Why This Matters
Once you have embeddings, you need somewhere to store and search them efficiently. FAISS (Facebook AI Similarity Search) is a library purpose-built for this: finding the most similar vectors in a collection of millions.
The Intuition
Imagine you have a library with 10,000 books, each with GPS coordinates on a concept map (their embeddings). Someone asks a question, and you need to find the 5 nearest books. Checking every single book is slow.
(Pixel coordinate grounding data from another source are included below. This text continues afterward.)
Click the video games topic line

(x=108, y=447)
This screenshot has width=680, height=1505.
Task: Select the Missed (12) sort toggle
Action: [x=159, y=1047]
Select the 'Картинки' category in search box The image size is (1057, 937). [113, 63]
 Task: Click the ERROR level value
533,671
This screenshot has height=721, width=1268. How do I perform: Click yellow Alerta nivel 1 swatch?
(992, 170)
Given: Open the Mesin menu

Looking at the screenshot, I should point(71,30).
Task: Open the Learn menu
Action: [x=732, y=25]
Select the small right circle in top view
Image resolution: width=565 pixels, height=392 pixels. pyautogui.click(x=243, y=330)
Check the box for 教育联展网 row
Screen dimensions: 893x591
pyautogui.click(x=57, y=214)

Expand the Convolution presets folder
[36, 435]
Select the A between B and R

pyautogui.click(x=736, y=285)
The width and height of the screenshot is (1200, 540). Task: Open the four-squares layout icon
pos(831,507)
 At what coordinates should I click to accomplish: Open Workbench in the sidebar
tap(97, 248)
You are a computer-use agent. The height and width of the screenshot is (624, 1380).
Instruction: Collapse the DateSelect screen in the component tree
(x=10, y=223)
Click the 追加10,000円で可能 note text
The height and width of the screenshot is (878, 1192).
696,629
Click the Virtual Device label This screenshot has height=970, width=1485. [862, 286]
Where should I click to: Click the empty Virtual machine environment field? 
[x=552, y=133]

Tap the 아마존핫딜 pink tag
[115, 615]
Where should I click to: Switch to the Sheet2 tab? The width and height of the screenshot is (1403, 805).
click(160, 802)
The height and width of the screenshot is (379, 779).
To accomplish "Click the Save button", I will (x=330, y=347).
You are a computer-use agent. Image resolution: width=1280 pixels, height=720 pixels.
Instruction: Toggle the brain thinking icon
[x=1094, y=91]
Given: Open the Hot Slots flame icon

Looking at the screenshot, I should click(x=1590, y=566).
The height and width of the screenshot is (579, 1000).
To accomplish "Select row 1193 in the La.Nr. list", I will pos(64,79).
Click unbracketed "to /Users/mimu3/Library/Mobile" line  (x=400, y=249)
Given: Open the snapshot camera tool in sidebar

FAISS uses clever indexing tricks — like dividing the map into neighborhoods — so you only need to check a few dozen candidates instead of all 10,000.
How FAISS Works
Index Types
| Index | Speed | Accuracy | Memory | Best For |
|---|---|---|---|---|
IndexFlatL2 |
Slow (exact) | Perfect | High | < 10K vectors |
IndexIVFFlat |
Fast | Very good | Medium | 10K–1M vectors |
IndexIVFPQ |
Very fast | Good | Low | > 1M vectors |
IndexHNSW |
Fast | Very good | Medium | Read-heavy workloads |
Basic Usage
import faiss
import numpy as np
# Create index for 384-dimensional vectors
index = faiss.IndexFlatL2(384)
# Add vectors
vectors = np.random.rand(1000, 384).astype('float32')
index.add(vectors)
# Search for 5 nearest neighbors
query = np.random.rand(1, 384).astype('float32')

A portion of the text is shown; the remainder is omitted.